── INPUT DATA

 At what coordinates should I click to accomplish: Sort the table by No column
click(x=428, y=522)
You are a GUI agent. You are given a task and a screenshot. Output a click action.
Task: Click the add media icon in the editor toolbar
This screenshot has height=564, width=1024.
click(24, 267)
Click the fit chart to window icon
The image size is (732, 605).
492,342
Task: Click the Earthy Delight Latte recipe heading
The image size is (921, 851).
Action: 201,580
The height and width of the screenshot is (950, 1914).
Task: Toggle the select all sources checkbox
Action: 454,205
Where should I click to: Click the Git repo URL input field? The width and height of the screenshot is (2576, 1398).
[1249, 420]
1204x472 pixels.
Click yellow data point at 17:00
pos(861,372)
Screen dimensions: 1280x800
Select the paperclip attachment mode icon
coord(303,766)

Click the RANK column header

────

ASSIGNMENT: Print the records once more, exactly as they were given.

EXERCISE ANSWER:
 At what coordinates should I click to accomplish: Sort the table by No column
click(x=428, y=522)
You are a GUI agent. You are given a task and a screenshot. Output a click action.
Task: Click the add media icon in the editor toolbar
This screenshot has height=564, width=1024.
click(24, 267)
Click the fit chart to window icon
The image size is (732, 605).
492,342
Task: Click the Earthy Delight Latte recipe heading
The image size is (921, 851).
Action: 201,580
The height and width of the screenshot is (950, 1914).
Task: Toggle the select all sources checkbox
Action: 454,205
Where should I click to: Click the Git repo URL input field? The width and height of the screenshot is (2576, 1398).
[1249, 420]
1204x472 pixels.
Click yellow data point at 17:00
pos(861,372)
Screen dimensions: 1280x800
Select the paperclip attachment mode icon
coord(303,766)

Click the RANK column header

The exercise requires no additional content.